In the aftermath » Before the Games, LDS media officials received more than 2,000 phone calls as reporters from across the globe scrambled to produce at least one "Mormon" story, Bruce Olsen, then director of LDS public affairs, said a month after the Olympics.
During the competitions, Olsen noted, the LDS Church registered 1,324 accredited reporters at its media center. The church was mentioned in about 100 stories a day in Germany alone.
The most frequent topic was the Mormon Tabernacle Choir, followed by the church’s genealogy program, Olsen said. Besides writing about the Family History Library, about 200 journalists asked the church "to do their genealogy for them."
Others looked into the church’s welfare and humanitarian services and its female missionaries at Temple Square.
Many reported the church’s decision not to proselytize in Salt Lake City during the Games and Mormons’ need for acceptance and understanding, he said. A few took up questions about polygamy (which the faith hasn’t practiced for more than a century), gay marriage, even LDS humor.
The Post’s Stuever poked affectionate fun at Salt Lake City as the "capital of nice," a place "where nice is being slathered on top of nice, and the result is the nicest ever." He described the LDS Church’s film about the Book of Mormon as "a big-budget saga, with special effects, and white actors in skin bronzer ... [and the] cutest Jesus you ever saw [who] comes down from the sky on a shaft of light and lands on a quasi-Mayan pyramid."
Still, the writer was largely complimentary about the LDS element.
"The subtle approach, in the end, was a brilliant move by the church," he wrote at the time. "The only religious shenanigans and Bible-thumping at the Winter Games came courtesy of angry other denominations, whose members circled Temple Square with anti-Mormon signs and pamphlets and posters."

◆ Source material ◆
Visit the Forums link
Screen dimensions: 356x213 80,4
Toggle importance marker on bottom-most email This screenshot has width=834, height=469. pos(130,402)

◆ Required work ◆
1. Quote the article on LDS media coverage of the Olympics word for word, beginning at the words "In the aftermath" and stopping after "at Temple Square.".
2. Extend the article on LDS media coverage of the Olympics with new text that picks up after its last sentence.
The data shown above is separate material from the article on LDS media coverage of the Olympics.

◆ Responses by task ◆
1.
In the aftermath » Before the Games, LDS media officials received more than 2,000 phone calls as reporters from across the globe scrambled to produce at least one "Mormon" story, Bruce Olsen, then director of LDS public affairs, said a month after the Olympics.
During the competitions, Olsen noted, the LDS Church registered 1,324 accredited reporters at its media center. The church was mentioned in about 100 stories a day in Germany alone.
The most frequent topic was the Mormon Tabernacle Choir, followed by the church’s genealogy program, Olsen said. Besides writing about the Family History Library, about 200 journalists asked the church "to do their genealogy for them."
Others looked into the church’s welfare and humanitarian services and its female missionaries at Temple Square.

2.
Everyone "looked nutty except the Mormons, who looked golden," Stuever wrote. "Underneath, the Molympics rang true and warm."
To Thomson, that positive perception was partly due to the extraordinary volunteers — 25,000 recruited by the Salt Lake Organizing Committee and 5,000 assembled by the LDS Church to work at the church’s sites, including its own media center at the Joseph Smith Memorial Building.
In a way, the many LDS volunteers became the face of the faith to outsiders. They were in-person precursors of the current "I’m a Mormon" ad campaign. They interacted one on one with reporters, athletes and visitors, telling their stories without preaching, showing their humanity and normalcy.
"The Salt Lake Games were better than the Turin Games by a lot and better than the Athens Games," Thomson says. "And the difference was the volunteers. [Utah’s] were amazing."
A lasting legacy? » As Hinckley and members of his family watched the final Olympic fireworks light up the sky over the Salt Lake Valley, writes Romney in Turnaround, his book about the Games, tears ran down the Mormon prophet’s cheeks.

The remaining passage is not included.